Which archetype is stronger and if there are or not other archetypes depends heavily on the nature of the game and the particular moment in that game’s life, but this is a basic definition of how they work on most (real) collectible card games.
Now, with that done, let’s define some terms, not in alphabetical order because I will be probably adding more as I realize they need to be explained:
Cantrip/floater: The card replaces itself somehow after being played, improving your game state without giving up Card Advantage.
Tutoring /searching: Drawing a particular card from the deck, or cards from a limited pool. Basically, a tutor is a card that draws you another card with reduced randomness, compared to drawing from the top of your deck.
Mill: Sending cards from a deck to the discard pile (In DoD, the Rainbow bridge).
Resources: Cards and the things you need to play them. Basically, cards are resources because you need to have them in hand to be played, and they generally consume some sort of mana or once a turn thing to be played (In MTG, you turn lands horizontally to generate mana for the turn. In Yu-Gi-Oh! the non-card resources are the Normal Summon, at 1 per turn, and life points)
Dust: this term comes from Hearthstone, where you can exchange cards you don’t want for arcane dust to craft cards you do want. The term used is game dependent, and generally makes reference to the resource obtained from breaking cards down.

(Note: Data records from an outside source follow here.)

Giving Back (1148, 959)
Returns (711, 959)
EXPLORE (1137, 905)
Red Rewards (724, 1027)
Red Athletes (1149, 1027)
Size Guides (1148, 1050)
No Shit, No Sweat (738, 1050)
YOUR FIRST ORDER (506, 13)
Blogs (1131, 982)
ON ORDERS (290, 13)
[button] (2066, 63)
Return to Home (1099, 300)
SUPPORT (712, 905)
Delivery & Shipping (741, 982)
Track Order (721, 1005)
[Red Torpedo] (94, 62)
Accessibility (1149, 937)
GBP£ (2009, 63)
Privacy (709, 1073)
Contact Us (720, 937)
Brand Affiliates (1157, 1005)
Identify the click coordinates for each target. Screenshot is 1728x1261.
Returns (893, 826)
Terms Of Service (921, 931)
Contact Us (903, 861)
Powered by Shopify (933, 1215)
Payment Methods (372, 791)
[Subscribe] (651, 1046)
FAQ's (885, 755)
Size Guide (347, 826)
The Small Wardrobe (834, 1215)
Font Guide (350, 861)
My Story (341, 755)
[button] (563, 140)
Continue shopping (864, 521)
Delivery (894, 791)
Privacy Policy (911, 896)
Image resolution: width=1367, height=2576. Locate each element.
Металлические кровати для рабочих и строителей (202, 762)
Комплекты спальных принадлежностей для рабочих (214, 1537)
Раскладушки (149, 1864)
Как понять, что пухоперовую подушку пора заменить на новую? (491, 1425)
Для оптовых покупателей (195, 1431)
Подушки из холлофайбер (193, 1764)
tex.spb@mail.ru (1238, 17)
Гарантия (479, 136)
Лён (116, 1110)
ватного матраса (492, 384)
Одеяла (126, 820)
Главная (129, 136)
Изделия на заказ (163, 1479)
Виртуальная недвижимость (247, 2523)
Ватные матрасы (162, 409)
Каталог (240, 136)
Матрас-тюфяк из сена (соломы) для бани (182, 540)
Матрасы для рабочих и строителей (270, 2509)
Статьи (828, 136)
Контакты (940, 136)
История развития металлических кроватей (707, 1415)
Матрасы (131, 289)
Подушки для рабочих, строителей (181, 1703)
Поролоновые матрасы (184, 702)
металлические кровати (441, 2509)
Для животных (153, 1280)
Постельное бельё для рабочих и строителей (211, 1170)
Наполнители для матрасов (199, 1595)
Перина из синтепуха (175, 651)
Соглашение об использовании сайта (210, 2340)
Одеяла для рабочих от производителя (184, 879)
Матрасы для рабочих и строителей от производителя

Most online card games have a similar mechanic.
Booster: Card pack.
Goldfishing/playing against a goldfish: Decks that achieve nothing in the board nor seem to be disrupting their opponent plays.
Tempo: play style that aims to use all or most of his resources turn to turn in the most effective way to develop a board. It’s a “substyle” of midrange.
Burn: A deck that aims to win by doing most or all of its damage with effects and spells, instead of attacks.
And I think that’s all for now, feel free to suggest any addition to the list, I am open to add them for the sake of clarity.